▸ Work to be completed
Take the entries that follow and write each one out exactly.

(Saved data entries)
============================================================

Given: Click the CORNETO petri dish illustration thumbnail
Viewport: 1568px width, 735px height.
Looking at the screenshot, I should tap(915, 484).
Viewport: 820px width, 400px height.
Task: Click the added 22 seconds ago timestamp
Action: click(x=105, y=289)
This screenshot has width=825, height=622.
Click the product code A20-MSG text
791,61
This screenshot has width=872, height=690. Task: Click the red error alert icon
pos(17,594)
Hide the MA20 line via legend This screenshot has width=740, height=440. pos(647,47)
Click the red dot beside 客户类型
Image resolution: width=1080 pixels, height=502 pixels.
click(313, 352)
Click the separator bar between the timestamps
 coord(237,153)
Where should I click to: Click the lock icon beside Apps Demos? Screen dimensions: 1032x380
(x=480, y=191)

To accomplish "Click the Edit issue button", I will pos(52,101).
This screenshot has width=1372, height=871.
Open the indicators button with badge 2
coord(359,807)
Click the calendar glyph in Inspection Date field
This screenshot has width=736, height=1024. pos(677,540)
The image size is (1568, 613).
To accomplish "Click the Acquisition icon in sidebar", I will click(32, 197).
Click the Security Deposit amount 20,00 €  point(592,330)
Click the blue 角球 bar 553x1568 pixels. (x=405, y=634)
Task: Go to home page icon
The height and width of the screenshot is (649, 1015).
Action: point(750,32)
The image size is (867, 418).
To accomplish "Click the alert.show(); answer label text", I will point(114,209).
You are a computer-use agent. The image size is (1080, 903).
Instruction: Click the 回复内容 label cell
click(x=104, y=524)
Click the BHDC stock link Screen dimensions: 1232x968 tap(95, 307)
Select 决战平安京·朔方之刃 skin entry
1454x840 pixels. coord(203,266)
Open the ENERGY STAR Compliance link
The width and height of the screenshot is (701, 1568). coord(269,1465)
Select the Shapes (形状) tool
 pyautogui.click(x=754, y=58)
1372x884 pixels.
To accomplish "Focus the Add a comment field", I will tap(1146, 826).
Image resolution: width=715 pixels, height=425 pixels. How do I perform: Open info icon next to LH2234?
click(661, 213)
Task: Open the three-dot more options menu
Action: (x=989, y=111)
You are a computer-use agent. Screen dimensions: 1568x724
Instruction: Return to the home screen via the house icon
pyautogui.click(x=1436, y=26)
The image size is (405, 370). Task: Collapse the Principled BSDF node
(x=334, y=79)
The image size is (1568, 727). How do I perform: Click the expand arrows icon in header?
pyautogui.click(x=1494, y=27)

============================================================

▸ Your solution
Given: Click the CORNETO petri dish illustration thumbnail
Viewport: 1568px width, 735px height.
Looking at the screenshot, I should tap(915, 484).
Viewport: 820px width, 400px height.
Task: Click the added 22 seconds ago timestamp
Action: click(x=105, y=289)
This screenshot has width=825, height=622.
Click the product code A20-MSG text
791,61
This screenshot has width=872, height=690. Task: Click the red error alert icon
pos(17,594)
Hide the MA20 line via legend This screenshot has width=740, height=440. pos(647,47)
Click the red dot beside 客户类型
Image resolution: width=1080 pixels, height=502 pixels.
click(313, 352)
Click the separator bar between the timestamps
 coord(237,153)
Where should I click to: Click the lock icon beside Apps Demos? Screen dimensions: 1032x380
(x=480, y=191)

To accomplish "Click the Edit issue button", I will pos(52,101).
This screenshot has width=1372, height=871.
Open the indicators button with badge 2
coord(359,807)
Click the calendar glyph in Inspection Date field
This screenshot has width=736, height=1024. pos(677,540)
The image size is (1568, 613).
To accomplish "Click the Acquisition icon in sidebar", I will click(32, 197).
Click the Security Deposit amount 20,00 €  point(592,330)
Click the blue 角球 bar 553x1568 pixels. (x=405, y=634)
Task: Go to home page icon
The height and width of the screenshot is (649, 1015).
Action: point(750,32)
The image size is (867, 418).
To accomplish "Click the alert.show(); answer label text", I will point(114,209).
You are a computer-use agent. The image size is (1080, 903).
Instruction: Click the 回复内容 label cell
click(x=104, y=524)
Click the BHDC stock link Screen dimensions: 1232x968 tap(95, 307)
Select 决战平安京·朔方之刃 skin entry
1454x840 pixels. coord(203,266)
Open the ENERGY STAR Compliance link
The width and height of the screenshot is (701, 1568). coord(269,1465)
Select the Shapes (形状) tool
 pyautogui.click(x=754, y=58)
1372x884 pixels.
To accomplish "Focus the Add a comment field", I will tap(1146, 826).
Image resolution: width=715 pixels, height=425 pixels. How do I perform: Open info icon next to LH2234?
click(661, 213)
Task: Open the three-dot more options menu
Action: (x=989, y=111)
You are a computer-use agent. Screen dimensions: 1568x724
Instruction: Return to the home screen via the house icon
pyautogui.click(x=1436, y=26)
The image size is (405, 370). Task: Collapse the Principled BSDF node
(x=334, y=79)
The image size is (1568, 727). How do I perform: Click the expand arrows icon in header?
pyautogui.click(x=1494, y=27)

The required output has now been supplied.